Correction to: Surfen and oxalyl surfen decrease tau hyperphosphorylation and mitigate neuron deficits in vivo in a zebrafish model of tauopathy

摘要

Surfen and oxalyl surfen are well tolerated by Tg [HuC::hTauP301L; DsRed] embryos. a Chemical structure of Surfen (1,3-bis(4-amino-2-methylquinolin-6-yl) urea), oxalyl surfen (N1,N2- bis(4-amino-2-methylquinolin-6-yl)oxalamide) and hemisurfen (1-(4-amino-2-methylquinolin-6- yl)urea). b Phenotypic analysis of 72 hpf wild-type (WT) and Tg [HuC::hTauP301L; DsRed] (hTauP301L) embryos incubated for 2 days in E3 medium containing 1% DMSO (hTauP301L + 1% DMSO), 80 mM LiCl (hTauP301L + LiCl), 3 μM surfen (hTauP301L + surfen), 2 μM oxalyl surfen (hTauP301L + oxalyl surfen) or 3 μM hemisurfen (hTauP301L + hemisurfen), showed that embryonic development is not impaired by the treatments.
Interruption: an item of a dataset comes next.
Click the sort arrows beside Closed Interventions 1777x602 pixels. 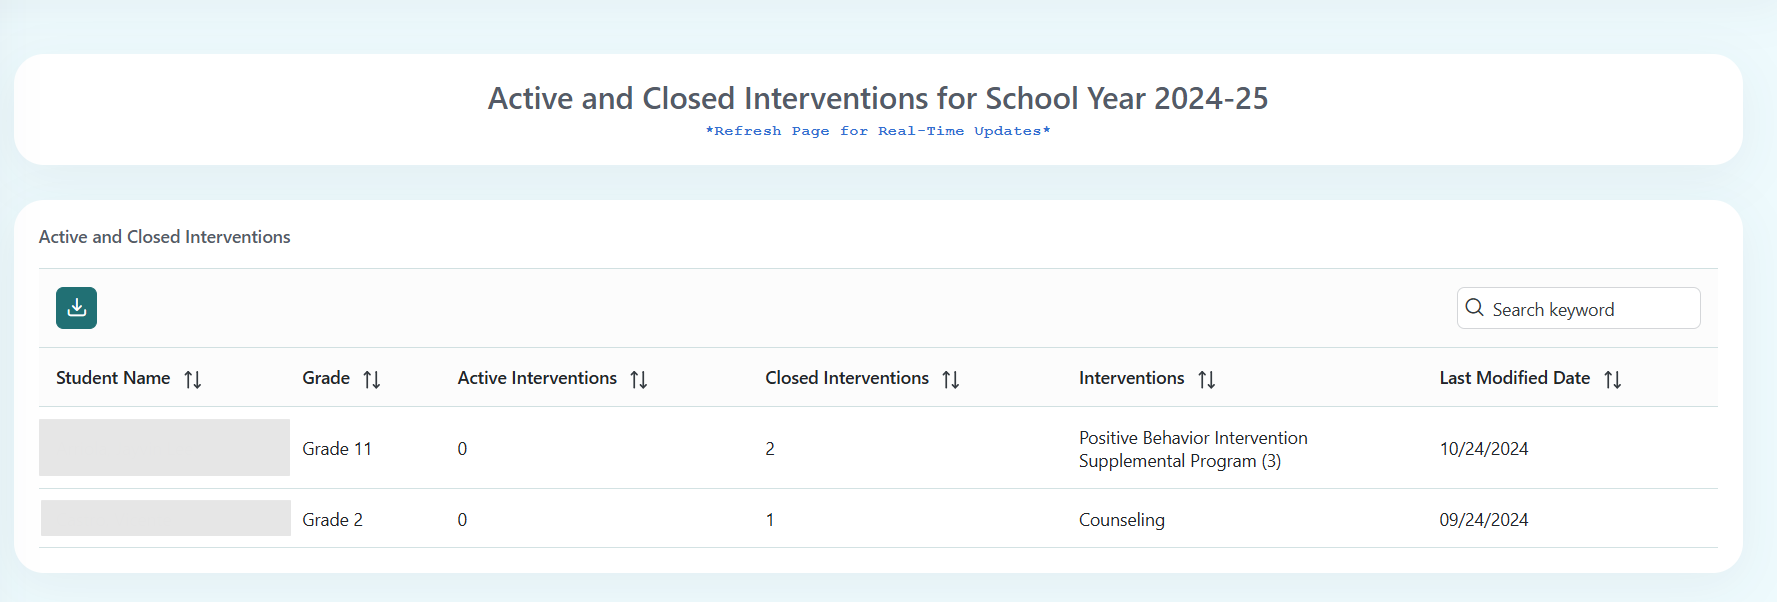[952, 379]
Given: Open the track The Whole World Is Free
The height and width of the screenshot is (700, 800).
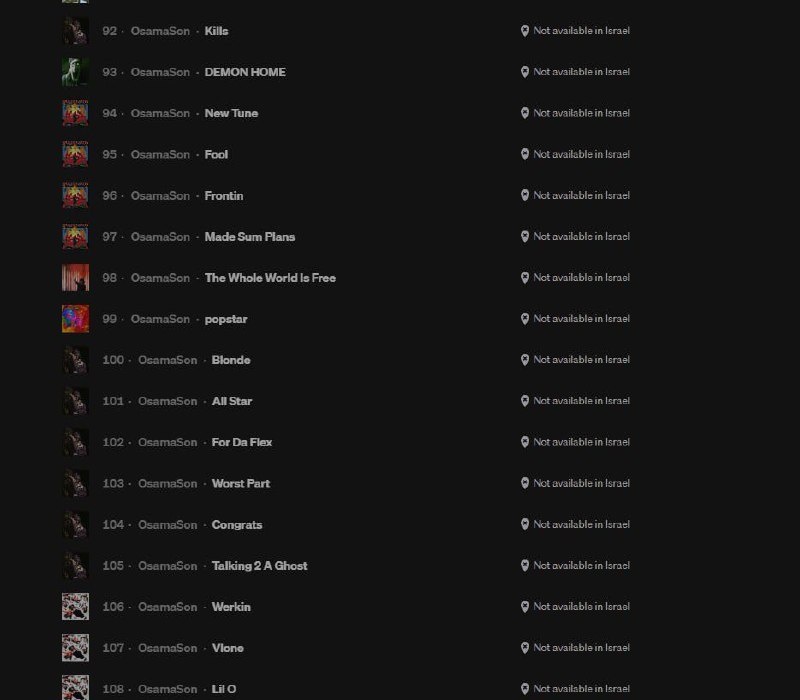Looking at the screenshot, I should [x=270, y=277].
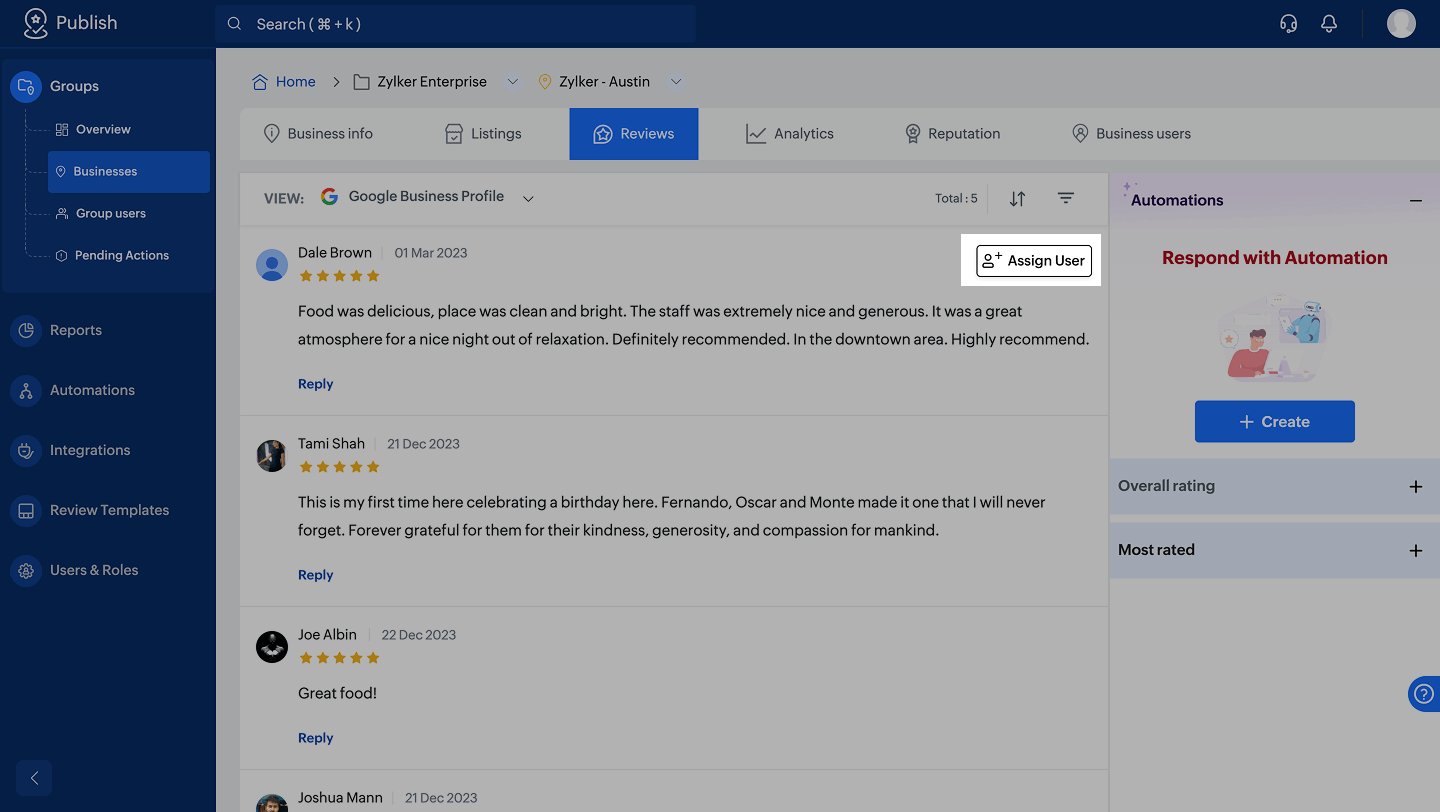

Magnification × 40. c Survival rate of 72 hpf wild-type (WT) and Tg [HuC::hTauP301L; DsRed] (hTauP301L) embryos incubated for 2 days in E3 medium containing 1% DMSO (hTauP301L + 1% DMSO), 80 mM LiCl (hTauP301L + LiCl), 3 μM surfen (hTauP301L + surfen), 2 μM oxalyl surfen (hTauP301L + oxalyl surfen), or 3 μM hemisurfen (hTauP301L + hemisurfen), demonstrated that embryonic mortality was not significantly increased by treatments (n = 250, P > 0.05, Student’s t test)